─── Исходный текст

Изначально лекцию “Зачем нам классика” Дмитрий Быков должен был читать в Риге 21 апреля, но за несколько дней до этого попал в больницу, где его ввели в искусственную кому. Благополучно вернув здоровье, писатель явно не любит вспоминать о случившемся. На заданный рижскими читателями вопрос, не считает ли он, что “такие звоночки бывают не зря”, ответил резко:

“Такие звоночки бывают ЗРЯ. Само слово “звоночек” — одно из тех, которые я не люблю. Как и слова “англосаксы” и “русофобский”. Звоночки — это когда некоторые люди жаждут, чтобы я умер поскорее, и меня предупредили о конце. Должен вас огорчить — вам не светит. Во-первых, я намерен жить долго. Во-вторых, обследование в больнице выявило практически полное мое здоровье. Ну бывают пищевые отравления и небольшие города, вроде Уфы, где очень мало событий — отравление столичного журналиста там становится сенсацией и поводом для многочисленных репортажей…”

О чем говорил Быков в Риге — на лекции и открытом уроке?

О последних нобелевских лауреатах. "У Ольги Токарчук есть несколько хороших рассказов. У Хандке нет. Петер Хандке — классический пример современного европейского прозаика: человека умеренно оппозиционных большинству взглядов (имею ввиду его защиту Сербии) и полностью лишенного какого-либо дара описывать вещи. “Страх вратаря перед одиннадцатиметровым” (1970) был последним романом, в котором заметны какие-то черты дарования… Но он человек немолодой, заслуживающий сочувствия и сострадания — поздравим его. Ольга Токарчук талантливый человек, но на фоне современной русской литературы выглядит вторично".

О Захаре Прилепине в литературе и театре. "Как я уже сказал, прошу не упоминать мертвых. О мертвых — или хорошо, или ничего. Этот человек духовно умер для меня. Как и этот театр (в прошлом году Прилепин был назначен худруком МХАТ им. Горького, — прим. ред.)".

О новом стандарте русского языка и литературы для школ нацменьшинств (7-9-й классы — три часа, с 10-го класса — по желанию.) "Я понял, что способ нравиться людям — только один: надо говорить то, что они хотят от тебя услышать. Считаю, что изучение литературы способствует морали и повышает интеллект. Чем больше времени отводится на изучение литературы, тем это лучше. Кроме того, я считаю, что убивать детей — нехорошо, а добро — это прекрасно".

──────
─── Извлечённые записи

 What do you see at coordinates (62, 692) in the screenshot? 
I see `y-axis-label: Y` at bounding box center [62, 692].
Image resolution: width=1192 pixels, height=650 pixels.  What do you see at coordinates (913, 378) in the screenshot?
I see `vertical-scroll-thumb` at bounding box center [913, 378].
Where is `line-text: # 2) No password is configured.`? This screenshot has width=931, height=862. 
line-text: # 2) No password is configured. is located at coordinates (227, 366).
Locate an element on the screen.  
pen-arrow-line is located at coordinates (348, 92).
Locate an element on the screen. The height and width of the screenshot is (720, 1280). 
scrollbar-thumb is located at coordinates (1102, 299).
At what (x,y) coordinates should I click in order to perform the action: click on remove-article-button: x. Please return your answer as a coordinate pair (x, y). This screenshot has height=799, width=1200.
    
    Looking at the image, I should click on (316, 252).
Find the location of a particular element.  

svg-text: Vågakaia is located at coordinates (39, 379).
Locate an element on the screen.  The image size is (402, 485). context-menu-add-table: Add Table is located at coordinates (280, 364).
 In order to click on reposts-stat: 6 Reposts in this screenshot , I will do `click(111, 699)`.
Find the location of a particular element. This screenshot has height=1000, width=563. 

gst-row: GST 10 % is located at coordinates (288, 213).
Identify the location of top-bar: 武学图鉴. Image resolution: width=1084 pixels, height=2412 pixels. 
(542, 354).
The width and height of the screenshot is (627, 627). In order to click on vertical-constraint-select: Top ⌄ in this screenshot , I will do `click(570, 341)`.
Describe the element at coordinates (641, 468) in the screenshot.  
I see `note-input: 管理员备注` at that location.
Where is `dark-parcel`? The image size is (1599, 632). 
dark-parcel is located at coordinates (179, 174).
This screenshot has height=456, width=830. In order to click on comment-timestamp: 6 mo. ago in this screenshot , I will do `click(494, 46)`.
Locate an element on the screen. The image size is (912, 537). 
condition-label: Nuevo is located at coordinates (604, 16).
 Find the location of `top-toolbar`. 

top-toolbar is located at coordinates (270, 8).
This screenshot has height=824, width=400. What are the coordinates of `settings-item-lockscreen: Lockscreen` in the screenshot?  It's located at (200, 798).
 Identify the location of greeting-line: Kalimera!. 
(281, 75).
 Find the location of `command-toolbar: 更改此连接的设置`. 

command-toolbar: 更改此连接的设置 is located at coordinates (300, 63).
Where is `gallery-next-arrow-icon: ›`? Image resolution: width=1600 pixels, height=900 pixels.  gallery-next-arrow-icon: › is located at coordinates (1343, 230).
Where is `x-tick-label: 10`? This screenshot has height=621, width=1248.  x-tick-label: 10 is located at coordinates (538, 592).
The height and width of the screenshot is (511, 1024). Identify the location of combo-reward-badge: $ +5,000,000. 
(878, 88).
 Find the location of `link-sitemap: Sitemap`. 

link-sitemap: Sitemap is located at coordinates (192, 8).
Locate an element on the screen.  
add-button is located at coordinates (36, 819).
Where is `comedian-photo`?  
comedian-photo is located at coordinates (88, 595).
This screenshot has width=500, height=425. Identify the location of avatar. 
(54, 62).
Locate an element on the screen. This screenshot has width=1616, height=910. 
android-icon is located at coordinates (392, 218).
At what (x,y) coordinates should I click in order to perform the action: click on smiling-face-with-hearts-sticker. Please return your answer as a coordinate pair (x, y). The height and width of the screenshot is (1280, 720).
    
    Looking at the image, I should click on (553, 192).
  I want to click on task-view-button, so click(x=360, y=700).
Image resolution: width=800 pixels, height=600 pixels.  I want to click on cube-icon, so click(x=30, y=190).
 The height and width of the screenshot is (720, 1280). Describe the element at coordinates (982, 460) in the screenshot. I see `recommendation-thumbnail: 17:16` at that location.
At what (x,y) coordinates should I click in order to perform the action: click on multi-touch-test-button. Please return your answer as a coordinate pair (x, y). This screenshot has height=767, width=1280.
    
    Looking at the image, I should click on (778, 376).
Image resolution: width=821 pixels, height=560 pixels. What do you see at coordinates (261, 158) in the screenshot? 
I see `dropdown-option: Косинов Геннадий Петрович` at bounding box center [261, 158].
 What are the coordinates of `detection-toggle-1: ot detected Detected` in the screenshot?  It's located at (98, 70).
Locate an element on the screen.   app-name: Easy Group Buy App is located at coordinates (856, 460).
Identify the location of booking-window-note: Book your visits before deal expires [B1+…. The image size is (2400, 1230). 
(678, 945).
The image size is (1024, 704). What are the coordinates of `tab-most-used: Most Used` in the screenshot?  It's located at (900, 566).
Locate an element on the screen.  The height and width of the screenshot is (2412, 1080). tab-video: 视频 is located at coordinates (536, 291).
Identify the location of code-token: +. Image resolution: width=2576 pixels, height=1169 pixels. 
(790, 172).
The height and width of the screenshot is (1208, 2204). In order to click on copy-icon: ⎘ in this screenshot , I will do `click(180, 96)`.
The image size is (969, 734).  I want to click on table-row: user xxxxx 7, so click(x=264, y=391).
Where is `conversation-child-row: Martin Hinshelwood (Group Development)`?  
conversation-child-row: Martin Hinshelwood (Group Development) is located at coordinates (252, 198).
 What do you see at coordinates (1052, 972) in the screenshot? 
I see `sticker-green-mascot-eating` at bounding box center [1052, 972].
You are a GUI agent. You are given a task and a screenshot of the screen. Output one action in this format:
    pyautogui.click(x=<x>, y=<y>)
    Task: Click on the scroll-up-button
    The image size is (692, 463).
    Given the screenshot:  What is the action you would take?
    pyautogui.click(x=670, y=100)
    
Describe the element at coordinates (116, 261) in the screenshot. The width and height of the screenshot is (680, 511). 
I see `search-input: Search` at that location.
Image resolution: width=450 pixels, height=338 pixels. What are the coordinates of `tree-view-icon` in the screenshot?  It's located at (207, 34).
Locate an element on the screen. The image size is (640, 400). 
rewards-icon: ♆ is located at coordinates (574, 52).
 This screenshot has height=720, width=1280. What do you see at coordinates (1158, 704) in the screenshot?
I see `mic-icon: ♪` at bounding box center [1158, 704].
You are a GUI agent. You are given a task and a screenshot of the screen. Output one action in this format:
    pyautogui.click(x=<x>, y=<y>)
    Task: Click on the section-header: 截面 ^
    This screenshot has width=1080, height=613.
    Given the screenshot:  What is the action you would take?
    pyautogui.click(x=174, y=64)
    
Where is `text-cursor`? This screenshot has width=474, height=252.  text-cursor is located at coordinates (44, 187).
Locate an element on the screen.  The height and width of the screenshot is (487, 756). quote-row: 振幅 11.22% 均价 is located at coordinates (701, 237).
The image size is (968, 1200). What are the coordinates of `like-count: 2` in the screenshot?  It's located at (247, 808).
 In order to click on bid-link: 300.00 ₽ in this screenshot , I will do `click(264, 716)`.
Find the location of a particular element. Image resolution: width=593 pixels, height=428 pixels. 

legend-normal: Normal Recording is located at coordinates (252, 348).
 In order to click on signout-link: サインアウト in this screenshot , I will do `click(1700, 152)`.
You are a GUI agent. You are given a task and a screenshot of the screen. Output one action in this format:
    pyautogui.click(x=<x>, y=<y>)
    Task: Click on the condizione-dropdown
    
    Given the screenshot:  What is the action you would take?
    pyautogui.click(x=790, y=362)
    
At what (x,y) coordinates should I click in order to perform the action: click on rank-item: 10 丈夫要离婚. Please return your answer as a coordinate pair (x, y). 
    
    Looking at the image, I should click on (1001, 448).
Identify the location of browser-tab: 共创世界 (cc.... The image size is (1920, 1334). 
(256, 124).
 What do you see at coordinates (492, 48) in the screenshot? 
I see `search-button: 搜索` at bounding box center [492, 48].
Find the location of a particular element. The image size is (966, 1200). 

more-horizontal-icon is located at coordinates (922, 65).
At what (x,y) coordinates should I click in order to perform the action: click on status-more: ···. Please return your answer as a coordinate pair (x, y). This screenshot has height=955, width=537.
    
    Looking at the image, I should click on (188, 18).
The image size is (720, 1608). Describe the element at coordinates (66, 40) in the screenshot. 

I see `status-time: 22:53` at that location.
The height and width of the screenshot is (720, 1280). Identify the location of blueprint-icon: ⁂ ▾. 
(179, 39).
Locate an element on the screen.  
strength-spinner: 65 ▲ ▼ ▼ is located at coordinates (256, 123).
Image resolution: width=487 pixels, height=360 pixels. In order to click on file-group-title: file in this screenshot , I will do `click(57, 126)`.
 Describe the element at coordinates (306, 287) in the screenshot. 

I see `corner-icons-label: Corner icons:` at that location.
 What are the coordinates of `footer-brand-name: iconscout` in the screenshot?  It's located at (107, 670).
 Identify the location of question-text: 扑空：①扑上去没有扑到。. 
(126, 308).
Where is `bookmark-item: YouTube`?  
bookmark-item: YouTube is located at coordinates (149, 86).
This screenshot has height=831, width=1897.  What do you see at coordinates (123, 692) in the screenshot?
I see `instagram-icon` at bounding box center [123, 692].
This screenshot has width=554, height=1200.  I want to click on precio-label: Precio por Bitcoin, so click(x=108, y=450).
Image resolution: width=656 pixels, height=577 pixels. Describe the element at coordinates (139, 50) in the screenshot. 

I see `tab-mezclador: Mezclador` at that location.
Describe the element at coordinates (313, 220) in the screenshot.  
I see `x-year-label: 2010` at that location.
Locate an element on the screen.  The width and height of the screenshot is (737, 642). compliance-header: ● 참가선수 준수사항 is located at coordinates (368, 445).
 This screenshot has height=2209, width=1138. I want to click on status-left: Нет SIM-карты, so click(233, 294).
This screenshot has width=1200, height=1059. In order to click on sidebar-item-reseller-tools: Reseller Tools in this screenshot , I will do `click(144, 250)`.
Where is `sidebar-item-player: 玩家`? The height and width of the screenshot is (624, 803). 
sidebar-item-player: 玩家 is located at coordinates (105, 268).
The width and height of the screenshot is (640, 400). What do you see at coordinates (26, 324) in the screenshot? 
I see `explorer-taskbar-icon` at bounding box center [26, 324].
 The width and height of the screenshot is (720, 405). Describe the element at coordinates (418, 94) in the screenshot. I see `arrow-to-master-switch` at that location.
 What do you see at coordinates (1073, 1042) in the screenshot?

──────

Ваша задача
Перечислите все слова, которые Быков, согласно тексту о его лекции в Риге, называет нелюбимыми.

Ответ к заданию
«Звоночек», «англосаксы», «русофобский».